── Dataset

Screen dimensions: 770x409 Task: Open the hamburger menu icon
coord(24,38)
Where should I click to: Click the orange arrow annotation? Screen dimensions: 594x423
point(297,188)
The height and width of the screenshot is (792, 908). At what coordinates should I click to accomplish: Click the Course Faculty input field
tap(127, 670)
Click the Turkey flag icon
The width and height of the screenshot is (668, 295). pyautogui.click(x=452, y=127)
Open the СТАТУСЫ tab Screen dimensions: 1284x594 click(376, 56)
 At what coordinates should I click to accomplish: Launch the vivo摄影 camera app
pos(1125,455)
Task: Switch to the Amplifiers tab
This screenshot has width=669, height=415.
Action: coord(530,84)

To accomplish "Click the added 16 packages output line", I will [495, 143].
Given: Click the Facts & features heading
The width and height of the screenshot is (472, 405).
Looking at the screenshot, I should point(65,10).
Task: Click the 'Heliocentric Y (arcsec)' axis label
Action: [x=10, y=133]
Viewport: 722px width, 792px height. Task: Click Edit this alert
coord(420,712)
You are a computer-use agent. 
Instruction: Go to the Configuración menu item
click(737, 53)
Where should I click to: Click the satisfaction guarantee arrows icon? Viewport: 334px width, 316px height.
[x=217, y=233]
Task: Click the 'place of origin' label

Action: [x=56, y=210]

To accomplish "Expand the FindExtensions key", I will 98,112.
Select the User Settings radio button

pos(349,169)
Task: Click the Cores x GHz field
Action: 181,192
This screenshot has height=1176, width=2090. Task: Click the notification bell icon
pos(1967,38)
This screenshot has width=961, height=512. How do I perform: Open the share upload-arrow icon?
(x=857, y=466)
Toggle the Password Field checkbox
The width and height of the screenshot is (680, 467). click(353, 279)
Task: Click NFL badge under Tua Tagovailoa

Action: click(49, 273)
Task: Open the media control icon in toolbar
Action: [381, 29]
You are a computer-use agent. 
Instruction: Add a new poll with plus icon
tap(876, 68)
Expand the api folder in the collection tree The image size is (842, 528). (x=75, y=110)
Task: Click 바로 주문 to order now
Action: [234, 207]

────

● **About this task**
Repeat all the entries above without altering anything.

● **Output for this exercise**
Screen dimensions: 770x409 Task: Open the hamburger menu icon
coord(24,38)
Where should I click to: Click the orange arrow annotation? Screen dimensions: 594x423
point(297,188)
The height and width of the screenshot is (792, 908). At what coordinates should I click to accomplish: Click the Course Faculty input field
tap(127, 670)
Click the Turkey flag icon
The width and height of the screenshot is (668, 295). pyautogui.click(x=452, y=127)
Open the СТАТУСЫ tab Screen dimensions: 1284x594 click(376, 56)
 At what coordinates should I click to accomplish: Launch the vivo摄影 camera app
pos(1125,455)
Task: Switch to the Amplifiers tab
This screenshot has width=669, height=415.
Action: coord(530,84)

To accomplish "Click the added 16 packages output line", I will [495, 143].
Given: Click the Facts & features heading
The width and height of the screenshot is (472, 405).
Looking at the screenshot, I should point(65,10).
Task: Click the 'Heliocentric Y (arcsec)' axis label
Action: [x=10, y=133]
Viewport: 722px width, 792px height. Task: Click Edit this alert
coord(420,712)
You are a computer-use agent. 
Instruction: Go to the Configuración menu item
click(737, 53)
Where should I click to: Click the satisfaction guarantee arrows icon? Viewport: 334px width, 316px height.
[x=217, y=233]
Task: Click the 'place of origin' label

Action: [x=56, y=210]

To accomplish "Expand the FindExtensions key", I will 98,112.
Select the User Settings radio button

pos(349,169)
Task: Click the Cores x GHz field
Action: 181,192
This screenshot has height=1176, width=2090. Task: Click the notification bell icon
pos(1967,38)
This screenshot has width=961, height=512. How do I perform: Open the share upload-arrow icon?
(x=857, y=466)
Toggle the Password Field checkbox
The width and height of the screenshot is (680, 467). click(353, 279)
Task: Click NFL badge under Tua Tagovailoa

Action: click(49, 273)
Task: Open the media control icon in toolbar
Action: [381, 29]
You are a computer-use agent. 
Instruction: Add a new poll with plus icon
tap(876, 68)
Expand the api folder in the collection tree The image size is (842, 528). (x=75, y=110)
Task: Click 바로 주문 to order now
Action: [234, 207]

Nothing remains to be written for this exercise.